The "atheist" movement keeps shooting itself in the foot by failing to reach a consensus regarding the meaning of "atheism." Allow me to explain.
Individuals who label themselves an "atheist" can be somewhat simplistically divided into (at least) two groups: (1) those who define "atheism" as the mere lack of belief in God, and (2) those who hold the positive belief that God does not exist. Individuals in group 1 include Antony Flew, George Smith, and Michael Martin. Individuals in group 2 include Theodore Drange, Quentin Smith, J.L. Schellenberg, and perhaps William Rowe and Michael Tooley.

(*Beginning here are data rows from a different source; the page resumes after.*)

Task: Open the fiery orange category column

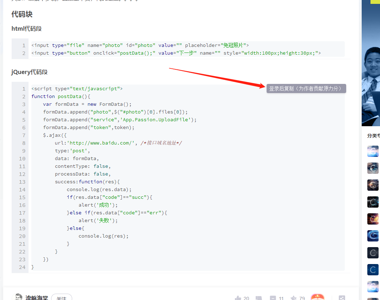Action: point(373,219)
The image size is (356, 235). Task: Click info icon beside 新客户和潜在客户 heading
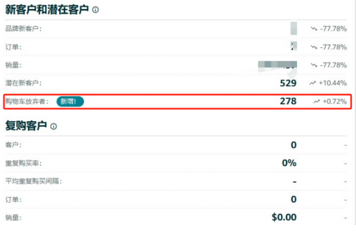click(95, 10)
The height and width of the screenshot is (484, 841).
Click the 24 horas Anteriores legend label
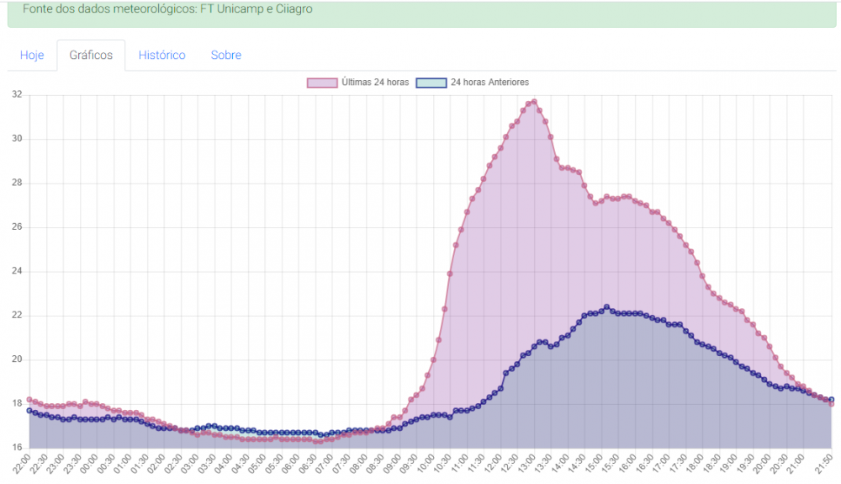point(489,82)
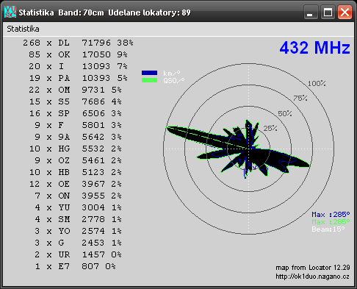
Task: Open the ok1duo.nagano.cz link
Action: point(312,276)
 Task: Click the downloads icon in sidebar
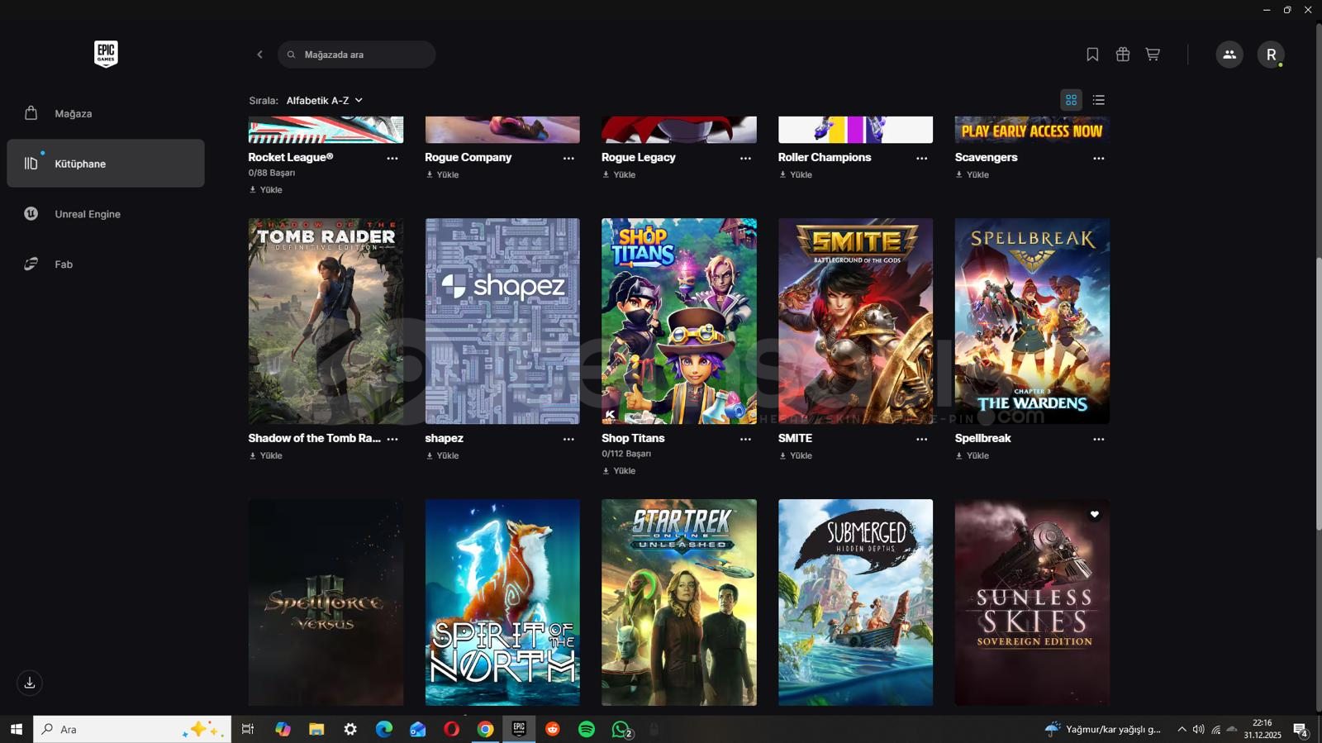click(30, 683)
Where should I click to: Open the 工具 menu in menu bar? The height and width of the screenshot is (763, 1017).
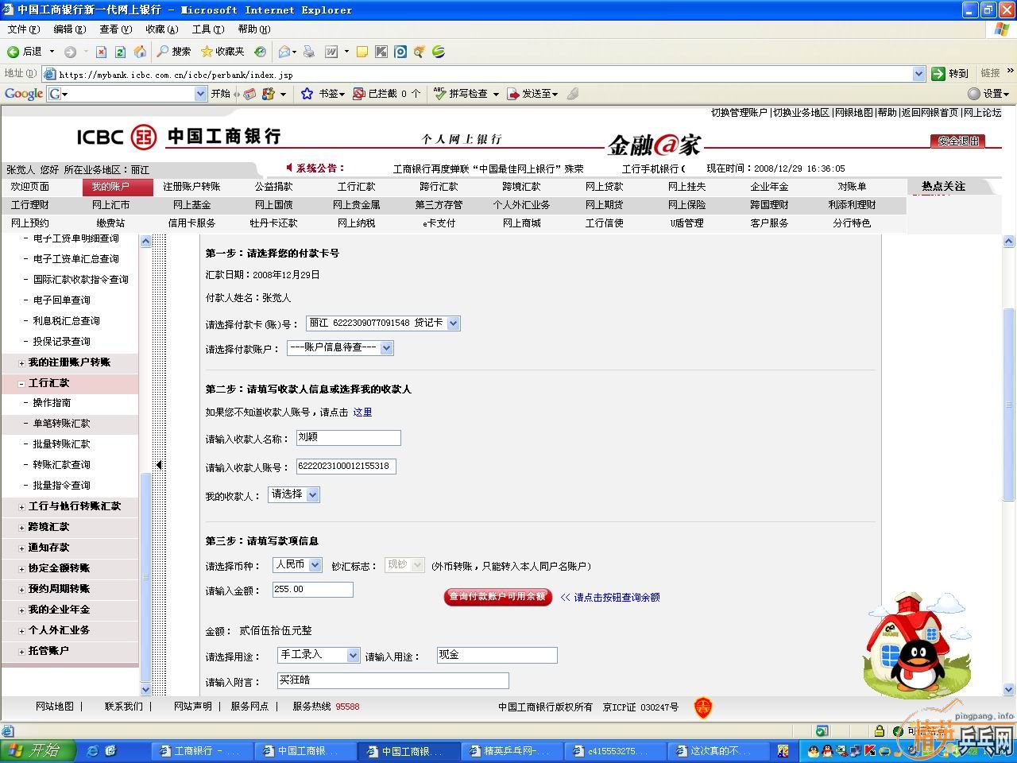207,29
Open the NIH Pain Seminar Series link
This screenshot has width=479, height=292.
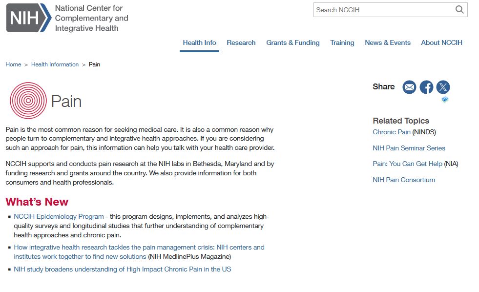click(409, 148)
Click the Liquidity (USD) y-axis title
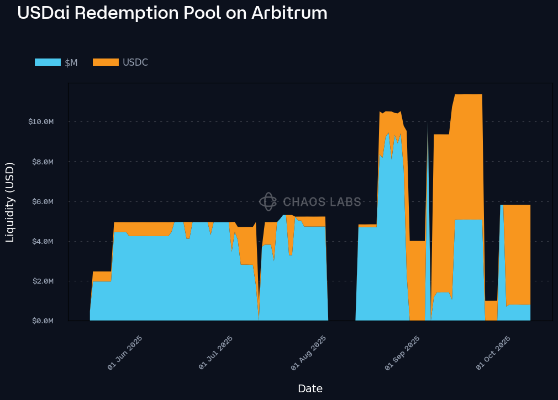This screenshot has width=558, height=400. [x=10, y=202]
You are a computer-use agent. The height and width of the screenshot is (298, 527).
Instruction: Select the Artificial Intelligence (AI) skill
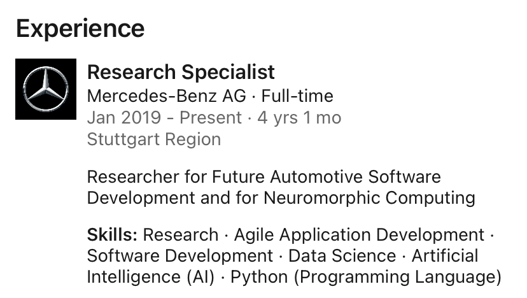tap(445, 256)
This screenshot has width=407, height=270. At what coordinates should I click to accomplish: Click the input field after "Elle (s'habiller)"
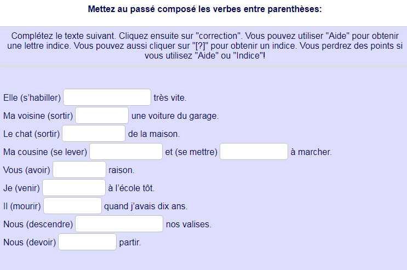coord(107,97)
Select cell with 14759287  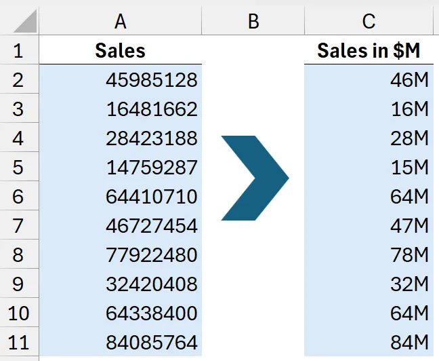(121, 168)
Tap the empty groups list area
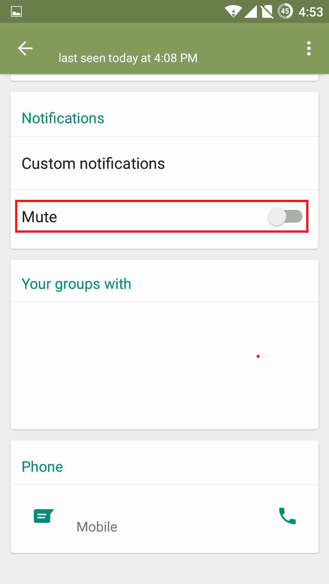The width and height of the screenshot is (329, 584). pos(165,365)
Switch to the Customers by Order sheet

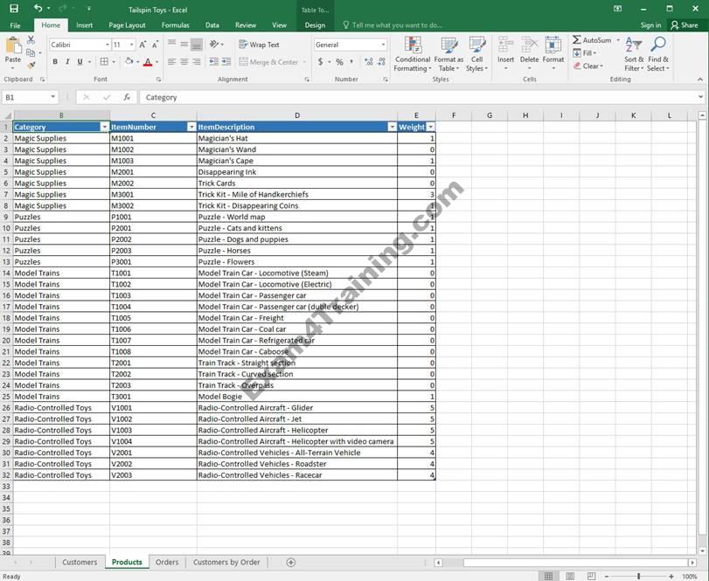pos(226,562)
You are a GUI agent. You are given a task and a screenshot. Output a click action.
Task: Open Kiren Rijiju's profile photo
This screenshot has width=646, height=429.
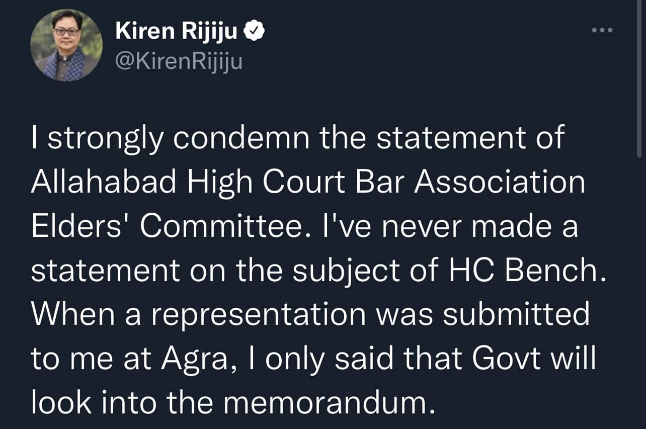point(66,45)
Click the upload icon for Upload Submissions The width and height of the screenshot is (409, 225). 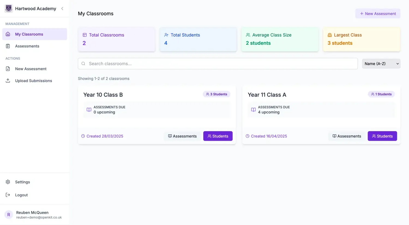tap(8, 81)
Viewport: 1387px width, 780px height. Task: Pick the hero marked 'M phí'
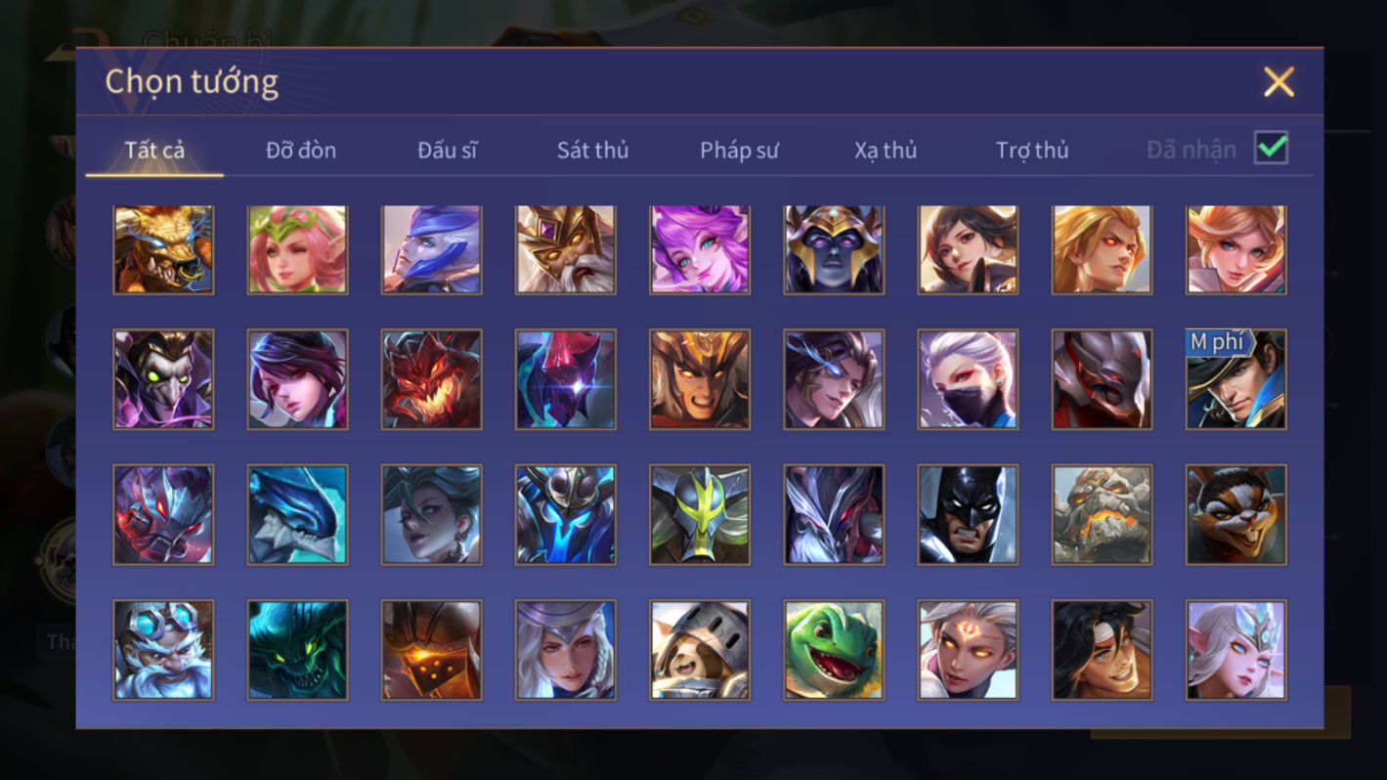coord(1235,380)
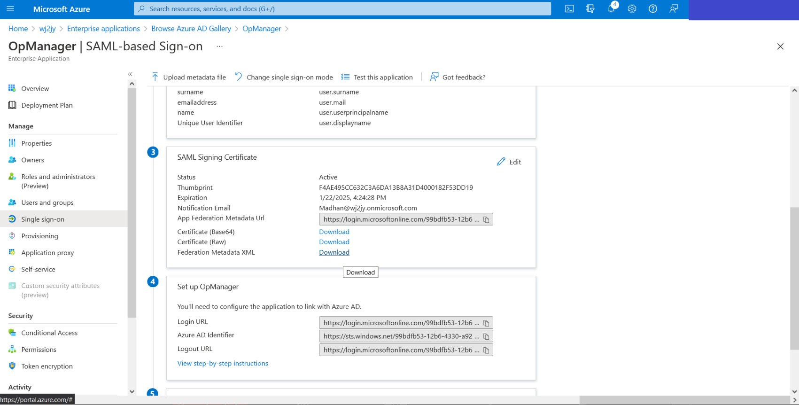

"Group 1 atheists" could consistently say that "atheism" means the absence of god-belief and hold the positive belief that God does not exist. Michael Martin is an example of an atheist who does precisely this. On the other hand, "Group 1 atheists" could also consistently define "atheism" the way that they do and lack a belief in the non-existence of God. In other words, an individual in "group 1" might call herself an atheist, but not embrace any arguments for the non-existence of God, including the arguments from evil, reasonable nonbelief, physical minds, and so forth.
Group 1 atheists generally recognize members of group 2 as fellow atheists. Group 2 atheists, on the other hand, tend to say that being in group 1 doesn't automatically make someone an "atheist" (in the group 2 sense). On group 2's view, someone in group 1 could be an "atheist" (in the group 2 sense) but they also might not be an "atheist." It depends.
These distinctions matter because group 2 atheists may not feel represented by a group 1 atheist at all. From the perspective of a group 2 atheist, there is a big difference between someone who says, "I believe God does not exist on the basis of good/strong/conclusive evidence for God's nonexistence," and "I lack belief in both the existence and nonexistence of God." More to the point: this is the problem with Antony Flew, Kai Nielsen, and other group 1 atheists who have purported to represent "atheism" in public debates over God's existence. They are portrayed as defenders of "atheism" (in the group 2 sense, which is how the general public defines "atheism") even though they are not "atheists" in the group 2 sense and, most important, even though they do not defend any arguments for God's nonexistence. (This is not surprising to those who specialize in the philosophy of religion, since these individuals never claimed to hold the positive belief that God does not exist.)
 For an approach to defining atheism that is both more sophisticated and I think ultimately correct, see Ted Drange's "Atheism, Agnosticism, and Noncognitivism." I have deliberately simplified the issue here in order to make a point.